▶ **Exercise description**: Render the records as a Markdown table with the columns Row and Line, one row per line with blank lines omitted. Start at the line that contains "Where should I click to: Click the Download" and end after the line that contains "point(122,144)".
## Begin
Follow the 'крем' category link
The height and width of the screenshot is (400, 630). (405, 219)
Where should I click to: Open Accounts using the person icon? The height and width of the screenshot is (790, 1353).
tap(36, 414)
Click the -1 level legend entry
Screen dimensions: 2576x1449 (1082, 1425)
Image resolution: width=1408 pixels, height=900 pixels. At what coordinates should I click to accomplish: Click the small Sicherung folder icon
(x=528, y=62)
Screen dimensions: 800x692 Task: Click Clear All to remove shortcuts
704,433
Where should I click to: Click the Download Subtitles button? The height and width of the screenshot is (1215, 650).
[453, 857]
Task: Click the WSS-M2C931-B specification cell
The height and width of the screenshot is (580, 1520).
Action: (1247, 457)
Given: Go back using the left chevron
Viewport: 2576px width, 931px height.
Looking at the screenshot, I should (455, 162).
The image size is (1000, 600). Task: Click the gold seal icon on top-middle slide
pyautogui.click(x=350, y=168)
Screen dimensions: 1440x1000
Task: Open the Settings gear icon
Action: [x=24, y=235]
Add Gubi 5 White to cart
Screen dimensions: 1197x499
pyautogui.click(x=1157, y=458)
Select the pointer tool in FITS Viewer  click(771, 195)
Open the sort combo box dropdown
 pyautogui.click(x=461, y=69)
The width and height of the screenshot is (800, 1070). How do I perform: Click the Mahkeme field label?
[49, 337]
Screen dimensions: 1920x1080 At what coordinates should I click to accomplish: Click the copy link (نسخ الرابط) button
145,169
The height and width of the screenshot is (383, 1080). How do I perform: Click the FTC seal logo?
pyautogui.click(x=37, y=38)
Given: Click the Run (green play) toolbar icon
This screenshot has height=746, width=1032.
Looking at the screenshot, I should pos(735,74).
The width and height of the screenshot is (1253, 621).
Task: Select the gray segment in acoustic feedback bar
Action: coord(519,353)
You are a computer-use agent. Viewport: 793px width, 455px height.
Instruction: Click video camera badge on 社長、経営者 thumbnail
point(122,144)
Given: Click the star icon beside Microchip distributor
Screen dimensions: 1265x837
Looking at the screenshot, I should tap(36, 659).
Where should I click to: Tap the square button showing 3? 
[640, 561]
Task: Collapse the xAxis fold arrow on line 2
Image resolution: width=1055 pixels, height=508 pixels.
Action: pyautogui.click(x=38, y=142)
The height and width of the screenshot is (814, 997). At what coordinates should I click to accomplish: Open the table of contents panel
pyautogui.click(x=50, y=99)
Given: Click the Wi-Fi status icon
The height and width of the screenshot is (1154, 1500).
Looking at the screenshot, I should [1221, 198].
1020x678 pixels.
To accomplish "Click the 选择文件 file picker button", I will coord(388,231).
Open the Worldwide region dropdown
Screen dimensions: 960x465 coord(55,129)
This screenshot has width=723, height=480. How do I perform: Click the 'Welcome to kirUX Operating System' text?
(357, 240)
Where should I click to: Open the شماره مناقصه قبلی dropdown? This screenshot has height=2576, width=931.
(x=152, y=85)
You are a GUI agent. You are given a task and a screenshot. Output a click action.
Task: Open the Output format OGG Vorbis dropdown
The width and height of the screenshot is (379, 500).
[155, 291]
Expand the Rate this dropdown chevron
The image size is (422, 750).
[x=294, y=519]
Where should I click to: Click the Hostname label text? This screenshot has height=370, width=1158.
## End
▶ **Response below**:
| Row | Line |
|---|---|
| 1 | Where should I click to: Click the Download Subtitles button? The height and width of the screenshot is (1215, 650). |
| 2 | [453, 857] |
| 3 | Task: Click the WSS-M2C931-B specification cell |
| 4 | The height and width of the screenshot is (580, 1520). |
| 5 | Action: (1247, 457) |
| 6 | Given: Go back using the left chevron |
| 7 | Viewport: 2576px width, 931px height. |
| 8 | Looking at the screenshot, I should (455, 162). |
| 9 | The image size is (1000, 600). Task: Click the gold seal icon on top-middle slide |
| 10 | pyautogui.click(x=350, y=168) |
| 11 | Screen dimensions: 1440x1000 |
| 12 | Task: Open the Settings gear icon |
| 13 | Action: [x=24, y=235] |
| 14 | Add Gubi 5 White to cart |
| 15 | Screen dimensions: 1197x499 |
| 16 | pyautogui.click(x=1157, y=458) |
| 17 | Select the pointer tool in FITS Viewer  click(771, 195) |
| 18 | Open the sort combo box dropdown |
| 19 |  pyautogui.click(x=461, y=69) |
| 20 | The width and height of the screenshot is (800, 1070). How do I perform: Click the Mahkeme field label? |
| 21 | [49, 337] |
| 22 | Screen dimensions: 1920x1080 At what coordinates should I click to accomplish: Click the copy link (نسخ الرابط) button |
| 23 | 145,169 |
| 24 | The height and width of the screenshot is (383, 1080). How do I perform: Click the FTC seal logo? |
| 25 | pyautogui.click(x=37, y=38) |
| 26 | Given: Click the Run (green play) toolbar icon |
| 27 | This screenshot has height=746, width=1032. |
| 28 | Looking at the screenshot, I should pos(735,74). |
| 29 | The width and height of the screenshot is (1253, 621). |
| 30 | Task: Select the gray segment in acoustic feedback bar |
| 31 | Action: coord(519,353) |
| 32 | You are a computer-use agent. Viewport: 793px width, 455px height. |
| 33 | Instruction: Click video camera badge on 社長、経営者 thumbnail |
| 34 | point(122,144) |